The mountainous regions abound with broad plateaus and magnificent peaks. The fjords that were formed when the glaciers receded are unique in the world.

Vast forested areas are found in Eastern Norway and in Trøndelag, whereas long beaches stretch along the southern and northernmost coasts.

Norway is a country of endless rivers and powerful waterfalls which have contributed to making the country known abroad.

Twenty-one national parks provide nature lovers the opportunity to enjoy untouched nature. Norway's glaciers stretch out their white caps across mountain tops, especially towards the west and northern areas of the country.
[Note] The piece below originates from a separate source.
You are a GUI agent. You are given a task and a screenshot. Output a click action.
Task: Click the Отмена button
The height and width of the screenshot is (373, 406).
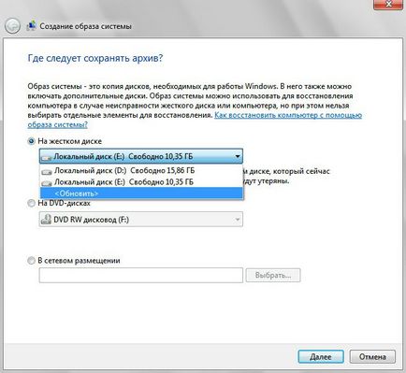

For the lover of animal wildlife, there are of course different ENGINEs of photo safaris, including moose safaris, musk ox, whale, beaver, and eagle safaris. As to Norway's rich birdlife this makes the country a good place for birdwatching.


 
 
Historical milestones 
 
Travel back in time and learn about Norway’s rich heritage, including Vikings and the Sami.
 
9000 BC - 8000 BC   Earliest signs of human settlement.
     
8000 BC - 4000 BC   Old Stone Age, hunters and fishermen, rock carvings.
     
4000 BC - 1500 BC   New Stone Age, early agriculture, livestock.
     
1500 BC - 500 BC   Bronze Age, agricultural tools, jewellery, glass, weapons.
     
500 BC -   800 AD   Iron Age, iron ploughs and scythes.
     
800 AD - 1050 AD   Viking Age, longships, trade and conquest, runic inscriptions, voyages of discovery, Leif Eiriksson discovers America and Vikings.
     
900 AD   Norway united into one kingdom.
     
1030   Christianity adopted in Norway.
     
1130   Start of High Middle Ages, population growth, and consolidation of power both of church and crown.
     
1100 –   1200   Monarchy controls the church, slavery abolished.
     
1350   The Black Death reduces the population by almost two-thirds.
     
1380 –   1536   Union with Denmark through royal intermarriage.
     
1536   Norway ceases to be an independent kingdom.
     
1814   The Norwegian Constitution adopted, based on the American Declaration of Independence.
     
1814 –   1905   Union with Sweden.
     
1905   End of the union. Haakon VII crowned king of Norway.
     
1913   Universal suffrage for women introduced.
     
1914   Norway, Sweden and Denmark agree to remain neutral during World War I.
     
1920   Norway joins the League of Nations.
     
1929   Norway suffers considerably as a result of the world economic depression.
     
1939   Norway declares its neutrality at the outbreak of World War II.
     
1940   German forces invade Norway on 9 April. A government-in-exile is set up in London. Vidkun Quisling proclaims himself head of government in Norway.
     
1945   German forces in Norway surrender on 8 May. Quisling is tried and executed for treason. Norway becomes a charter member of the United Nations.
     
1949   Norway joins the North Atlantic Treaty Organisation (NATO).
     
1957   Death of Haakon VII - Olav V crowned king.
     
1959   Norway becomes founder member of the European Free Trade Association (Efta).
     
Late 1960s   Oil and gas deposits discovered in the Norwegian sector of the North Sea.
     
1970s   Explotation of oil and gas deposits begins. By the early 1980s they constitute nearly one-third of Norway's annual export earnings.
     
1972   In a referendum, Norwegians reject the Labour government's recommendation on European Economic Community (EEC) membership.
The government resigns.
     
1973   Norway signs a free trade agreement with the EEC.
     
1981   Gro Harlem Brundtland becomes Norway's first female Prime Minister.
     
1986   The International Whaling Commission imposes a temporary ban on whaling. Norway registers objections.
     
1991   Death of Olav V - Harald V becomes king.
     
1993   Norway brokers peace negotions between Israel and the Palestine Liberation Organization (PLO), which lead to the Oslo accords. Norway resumes commercial whaling depite international moratorium.
     
1994   Winter Olympics at Lillehammer.
     
1994   Norwegians again reject membership of the European union (EU) in a referendum.
     
1995   Norway becomes the second-largest oil exporter after Saudi Arabia.
     
2000   Norway begins mediation between the government of Sri Lanka and Tamil seperatists. The government of Kjell Magne Bondevik resigns over questions on how Norway should generate its power. He is succeeded by Labour leader Jens Stoltenberg.
     
2001   The Conservatives, Christian People's Party and Liberals agree to form a coalition government with Kjell Magne Bondevik as prime minister.
     
2005   Prime Minister Bondevik loses general election to the centre-left alliance led by Labour leader Jens Stoltenberg.
 
Stave churches
 
 
Norway is the only country in Northern Europe with wooden churches from the Middle Ages still intact.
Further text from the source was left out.